その仕事を、ある検査員は「誇らしい」と表現した。そして一呼吸置き、「その誇らしさは非常に重い責任によって生まれている」と続けた。完成検査場にたどり着くまで、どれだけの手がクラフトマンシップを発揮してきたことだろう。その仕事ぶりに間違いがないことを、熟練の検査員たちは自らの研ぎ澄まされたセンサーをもって保証する。

工場の
一角に、
小さな海。

ボルトの一つに至るまで素材から吟味を重ね、加工の精度を追求し、さらにひと手間を加えて強さや美しさをもう一段引き上げる。ヤマハの手からヤマハの手に渡り、そのたびに磨かれ、鍛えられてきた無数の部品はやがて組立工場に集約され機能と性能を与えられる。働く人びとが「世界一の船外機組立工場」と胸を張る袋井南工場である。延床面積37,768平方メートル。青い海に立つ白波のような外観も美しい組立工場だ。

その一角に、小さな海がある。正確に言えば、大海を模した完成検査のための複数の水槽が設備されている。
「万一、海上でエンジンが動かなくなってしまったら、それはそのまま漂流のリスクに直結する。そうした製品をお客さまにお届けするわけにはいかない」――。
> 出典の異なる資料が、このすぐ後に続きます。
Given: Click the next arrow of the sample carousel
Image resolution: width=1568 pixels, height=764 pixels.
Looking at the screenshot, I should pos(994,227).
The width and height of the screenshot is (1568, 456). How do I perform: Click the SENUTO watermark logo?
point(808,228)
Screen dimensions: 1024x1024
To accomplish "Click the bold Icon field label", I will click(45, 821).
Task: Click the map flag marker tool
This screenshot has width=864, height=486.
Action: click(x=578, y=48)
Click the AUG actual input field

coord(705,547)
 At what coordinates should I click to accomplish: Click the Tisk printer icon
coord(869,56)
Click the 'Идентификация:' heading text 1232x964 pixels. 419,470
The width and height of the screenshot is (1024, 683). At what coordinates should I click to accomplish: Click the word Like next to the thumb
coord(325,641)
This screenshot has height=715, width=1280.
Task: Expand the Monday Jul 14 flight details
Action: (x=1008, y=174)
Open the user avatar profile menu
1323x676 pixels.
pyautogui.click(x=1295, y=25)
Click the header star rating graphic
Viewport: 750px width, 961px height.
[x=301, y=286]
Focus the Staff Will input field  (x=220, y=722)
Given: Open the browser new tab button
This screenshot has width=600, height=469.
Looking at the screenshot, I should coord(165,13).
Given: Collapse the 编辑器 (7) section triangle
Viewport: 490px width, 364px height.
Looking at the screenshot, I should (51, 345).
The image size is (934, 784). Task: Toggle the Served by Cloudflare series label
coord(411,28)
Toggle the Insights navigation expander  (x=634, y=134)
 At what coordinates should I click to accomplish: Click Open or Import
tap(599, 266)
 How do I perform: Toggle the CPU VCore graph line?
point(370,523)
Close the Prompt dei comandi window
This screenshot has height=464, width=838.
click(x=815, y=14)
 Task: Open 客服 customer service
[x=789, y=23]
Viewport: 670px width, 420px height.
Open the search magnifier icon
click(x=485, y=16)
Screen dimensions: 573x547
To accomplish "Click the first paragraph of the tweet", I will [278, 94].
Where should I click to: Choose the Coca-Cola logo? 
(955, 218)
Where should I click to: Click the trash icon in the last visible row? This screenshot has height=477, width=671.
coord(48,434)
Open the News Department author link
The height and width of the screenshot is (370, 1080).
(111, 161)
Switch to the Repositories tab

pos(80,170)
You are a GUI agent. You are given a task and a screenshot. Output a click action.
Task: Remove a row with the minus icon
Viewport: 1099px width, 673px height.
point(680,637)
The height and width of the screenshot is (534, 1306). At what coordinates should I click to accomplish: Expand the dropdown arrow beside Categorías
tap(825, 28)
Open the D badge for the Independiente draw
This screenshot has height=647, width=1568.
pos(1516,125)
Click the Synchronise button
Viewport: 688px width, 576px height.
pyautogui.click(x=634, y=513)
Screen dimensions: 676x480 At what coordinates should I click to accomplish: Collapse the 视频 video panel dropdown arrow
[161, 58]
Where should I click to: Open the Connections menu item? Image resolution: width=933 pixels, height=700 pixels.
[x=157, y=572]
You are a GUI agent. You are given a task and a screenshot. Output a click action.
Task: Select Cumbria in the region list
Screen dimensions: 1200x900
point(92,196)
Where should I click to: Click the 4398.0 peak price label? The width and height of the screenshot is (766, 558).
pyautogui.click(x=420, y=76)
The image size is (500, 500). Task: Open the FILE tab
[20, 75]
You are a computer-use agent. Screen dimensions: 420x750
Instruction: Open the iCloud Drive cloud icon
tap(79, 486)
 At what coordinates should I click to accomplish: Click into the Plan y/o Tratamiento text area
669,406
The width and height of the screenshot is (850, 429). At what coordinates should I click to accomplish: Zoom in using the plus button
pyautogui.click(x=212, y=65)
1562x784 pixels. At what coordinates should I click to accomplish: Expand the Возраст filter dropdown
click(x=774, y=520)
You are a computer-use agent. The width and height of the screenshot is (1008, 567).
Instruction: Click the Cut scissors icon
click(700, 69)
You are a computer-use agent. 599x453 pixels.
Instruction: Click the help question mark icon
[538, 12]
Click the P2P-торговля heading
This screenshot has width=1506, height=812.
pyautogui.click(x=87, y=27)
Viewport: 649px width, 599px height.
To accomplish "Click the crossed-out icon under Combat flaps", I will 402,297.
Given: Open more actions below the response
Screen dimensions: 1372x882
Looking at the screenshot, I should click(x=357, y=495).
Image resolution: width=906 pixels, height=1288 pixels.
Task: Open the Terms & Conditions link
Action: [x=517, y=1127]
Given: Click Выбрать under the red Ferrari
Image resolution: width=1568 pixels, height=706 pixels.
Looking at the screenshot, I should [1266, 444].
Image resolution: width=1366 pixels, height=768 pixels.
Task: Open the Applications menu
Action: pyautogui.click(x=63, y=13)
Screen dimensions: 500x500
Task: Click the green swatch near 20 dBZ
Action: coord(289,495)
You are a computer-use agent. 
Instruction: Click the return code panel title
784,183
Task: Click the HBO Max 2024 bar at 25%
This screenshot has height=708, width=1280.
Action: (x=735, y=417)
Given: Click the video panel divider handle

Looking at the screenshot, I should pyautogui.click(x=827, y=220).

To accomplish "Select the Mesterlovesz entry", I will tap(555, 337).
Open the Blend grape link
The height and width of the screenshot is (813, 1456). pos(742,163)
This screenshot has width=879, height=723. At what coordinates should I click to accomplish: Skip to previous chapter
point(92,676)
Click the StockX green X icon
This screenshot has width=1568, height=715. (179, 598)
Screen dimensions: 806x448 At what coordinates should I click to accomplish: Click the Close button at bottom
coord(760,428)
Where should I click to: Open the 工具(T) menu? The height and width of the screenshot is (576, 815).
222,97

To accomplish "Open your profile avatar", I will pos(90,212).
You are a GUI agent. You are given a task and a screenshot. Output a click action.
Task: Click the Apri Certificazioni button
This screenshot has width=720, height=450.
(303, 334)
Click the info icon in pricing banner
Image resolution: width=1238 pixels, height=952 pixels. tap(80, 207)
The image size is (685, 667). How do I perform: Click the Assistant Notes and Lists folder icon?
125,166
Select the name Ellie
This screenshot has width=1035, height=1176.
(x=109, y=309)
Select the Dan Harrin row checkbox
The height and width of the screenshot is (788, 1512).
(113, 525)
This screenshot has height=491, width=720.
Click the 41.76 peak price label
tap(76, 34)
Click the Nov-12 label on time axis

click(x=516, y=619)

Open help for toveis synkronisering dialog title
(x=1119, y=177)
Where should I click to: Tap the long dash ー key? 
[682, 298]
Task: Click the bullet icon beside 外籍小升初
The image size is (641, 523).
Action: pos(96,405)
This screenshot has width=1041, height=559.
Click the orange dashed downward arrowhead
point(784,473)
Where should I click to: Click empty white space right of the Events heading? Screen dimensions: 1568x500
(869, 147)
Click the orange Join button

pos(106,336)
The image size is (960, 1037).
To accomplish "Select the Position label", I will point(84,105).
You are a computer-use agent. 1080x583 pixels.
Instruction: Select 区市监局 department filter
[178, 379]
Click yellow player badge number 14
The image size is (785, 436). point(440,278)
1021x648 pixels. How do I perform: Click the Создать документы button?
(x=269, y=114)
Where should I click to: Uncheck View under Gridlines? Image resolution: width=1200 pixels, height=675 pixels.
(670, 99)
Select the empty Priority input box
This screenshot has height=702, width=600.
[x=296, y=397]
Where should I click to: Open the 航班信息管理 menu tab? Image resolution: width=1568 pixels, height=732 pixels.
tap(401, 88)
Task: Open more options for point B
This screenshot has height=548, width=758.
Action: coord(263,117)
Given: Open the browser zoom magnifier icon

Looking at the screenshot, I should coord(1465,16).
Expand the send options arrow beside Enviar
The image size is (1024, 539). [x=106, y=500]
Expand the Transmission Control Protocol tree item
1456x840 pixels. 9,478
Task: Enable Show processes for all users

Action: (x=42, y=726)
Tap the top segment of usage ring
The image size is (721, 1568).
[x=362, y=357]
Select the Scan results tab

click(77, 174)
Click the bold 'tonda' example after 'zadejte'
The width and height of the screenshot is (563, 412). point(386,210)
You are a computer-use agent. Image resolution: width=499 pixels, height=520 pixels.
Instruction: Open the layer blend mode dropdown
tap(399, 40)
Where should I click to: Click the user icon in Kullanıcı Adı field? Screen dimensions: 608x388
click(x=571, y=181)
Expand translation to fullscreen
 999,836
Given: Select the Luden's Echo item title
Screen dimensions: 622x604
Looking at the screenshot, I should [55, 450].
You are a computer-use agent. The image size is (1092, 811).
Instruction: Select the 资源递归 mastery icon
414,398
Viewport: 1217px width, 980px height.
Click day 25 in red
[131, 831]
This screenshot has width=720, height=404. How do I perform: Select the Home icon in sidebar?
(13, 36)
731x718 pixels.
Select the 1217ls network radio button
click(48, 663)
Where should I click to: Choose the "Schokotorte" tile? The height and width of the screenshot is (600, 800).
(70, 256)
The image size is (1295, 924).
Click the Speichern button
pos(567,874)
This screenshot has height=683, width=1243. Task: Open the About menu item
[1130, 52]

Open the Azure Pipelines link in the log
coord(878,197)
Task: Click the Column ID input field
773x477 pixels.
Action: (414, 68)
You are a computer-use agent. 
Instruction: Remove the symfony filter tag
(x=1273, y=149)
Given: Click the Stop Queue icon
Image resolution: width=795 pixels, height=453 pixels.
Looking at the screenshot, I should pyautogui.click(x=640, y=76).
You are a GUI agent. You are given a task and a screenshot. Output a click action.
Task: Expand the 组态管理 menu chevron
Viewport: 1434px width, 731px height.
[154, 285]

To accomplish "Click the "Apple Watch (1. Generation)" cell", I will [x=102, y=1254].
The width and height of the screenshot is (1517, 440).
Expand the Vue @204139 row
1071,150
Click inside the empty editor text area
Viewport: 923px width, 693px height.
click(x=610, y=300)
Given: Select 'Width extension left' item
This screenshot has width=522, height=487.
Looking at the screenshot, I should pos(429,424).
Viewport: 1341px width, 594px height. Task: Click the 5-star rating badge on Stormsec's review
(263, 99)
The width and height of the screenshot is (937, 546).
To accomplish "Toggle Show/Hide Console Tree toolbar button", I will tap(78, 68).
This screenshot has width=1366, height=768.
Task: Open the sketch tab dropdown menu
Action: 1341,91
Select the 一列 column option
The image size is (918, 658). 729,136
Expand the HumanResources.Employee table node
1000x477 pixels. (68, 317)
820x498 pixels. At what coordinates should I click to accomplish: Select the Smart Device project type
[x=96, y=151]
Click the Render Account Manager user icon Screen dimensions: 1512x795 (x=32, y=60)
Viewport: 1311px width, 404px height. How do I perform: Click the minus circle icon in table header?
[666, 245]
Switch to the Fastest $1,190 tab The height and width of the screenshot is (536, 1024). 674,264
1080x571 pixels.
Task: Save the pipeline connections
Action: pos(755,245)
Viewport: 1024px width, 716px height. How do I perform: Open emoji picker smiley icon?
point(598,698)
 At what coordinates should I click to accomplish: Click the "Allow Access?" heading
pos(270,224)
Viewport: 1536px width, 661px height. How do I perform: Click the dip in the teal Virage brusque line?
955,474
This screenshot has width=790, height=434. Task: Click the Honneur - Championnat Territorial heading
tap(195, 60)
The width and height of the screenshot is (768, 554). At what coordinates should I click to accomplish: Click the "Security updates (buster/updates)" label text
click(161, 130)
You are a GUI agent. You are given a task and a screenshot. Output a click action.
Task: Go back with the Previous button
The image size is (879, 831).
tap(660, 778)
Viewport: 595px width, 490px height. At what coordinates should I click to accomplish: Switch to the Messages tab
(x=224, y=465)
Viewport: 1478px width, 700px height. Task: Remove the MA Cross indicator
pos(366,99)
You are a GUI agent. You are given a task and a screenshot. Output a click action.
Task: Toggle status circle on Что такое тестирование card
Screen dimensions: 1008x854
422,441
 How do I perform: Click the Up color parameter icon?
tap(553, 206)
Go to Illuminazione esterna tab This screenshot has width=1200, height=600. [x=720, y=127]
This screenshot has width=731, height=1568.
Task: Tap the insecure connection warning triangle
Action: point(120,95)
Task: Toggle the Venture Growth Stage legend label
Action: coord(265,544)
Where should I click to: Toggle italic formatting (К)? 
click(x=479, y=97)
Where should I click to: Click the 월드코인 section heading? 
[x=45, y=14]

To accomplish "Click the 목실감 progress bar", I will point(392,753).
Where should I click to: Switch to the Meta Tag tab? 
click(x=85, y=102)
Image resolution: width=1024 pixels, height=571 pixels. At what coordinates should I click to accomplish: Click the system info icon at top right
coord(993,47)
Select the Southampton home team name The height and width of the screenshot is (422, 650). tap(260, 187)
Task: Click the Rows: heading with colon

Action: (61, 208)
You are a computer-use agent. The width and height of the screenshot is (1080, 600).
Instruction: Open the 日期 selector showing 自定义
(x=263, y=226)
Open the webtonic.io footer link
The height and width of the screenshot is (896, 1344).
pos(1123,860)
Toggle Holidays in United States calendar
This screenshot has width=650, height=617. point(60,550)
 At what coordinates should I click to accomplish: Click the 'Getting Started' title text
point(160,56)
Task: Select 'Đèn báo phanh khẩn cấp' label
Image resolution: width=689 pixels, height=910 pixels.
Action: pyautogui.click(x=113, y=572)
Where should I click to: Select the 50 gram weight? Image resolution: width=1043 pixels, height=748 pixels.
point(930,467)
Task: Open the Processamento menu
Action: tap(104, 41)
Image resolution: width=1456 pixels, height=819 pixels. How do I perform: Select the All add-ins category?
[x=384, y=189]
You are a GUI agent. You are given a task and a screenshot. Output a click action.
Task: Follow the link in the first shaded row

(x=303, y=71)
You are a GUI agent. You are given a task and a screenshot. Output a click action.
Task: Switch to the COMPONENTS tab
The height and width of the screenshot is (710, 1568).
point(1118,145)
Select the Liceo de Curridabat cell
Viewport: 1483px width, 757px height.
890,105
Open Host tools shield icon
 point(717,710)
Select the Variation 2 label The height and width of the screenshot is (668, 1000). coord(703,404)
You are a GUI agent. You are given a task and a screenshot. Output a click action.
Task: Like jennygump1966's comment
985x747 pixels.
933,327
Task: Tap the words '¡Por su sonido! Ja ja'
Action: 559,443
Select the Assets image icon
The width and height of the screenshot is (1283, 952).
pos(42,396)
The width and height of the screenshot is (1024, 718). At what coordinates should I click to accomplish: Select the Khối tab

“完検”の職場に漂う、独特の厳しさと緊張感の源である。
大量の水が還流する3つの検査用の大型水槽。ヤマハ船外機は、必ずこのいずれかでフルスロットルの洗礼を受けてから世界各地の水辺に向けて出荷されていく。例外は、一切ない。

夜明け。
出航前の、
静かな港。

船外機1台の完成検査に費やす時間は、およそ30分。毎日500台以上が生産されるこの工場で、完検のラインが止まることはない。外装部品を外された状態の船外機が、ワークハンガーに乗せられて途切れることなく入水してくる。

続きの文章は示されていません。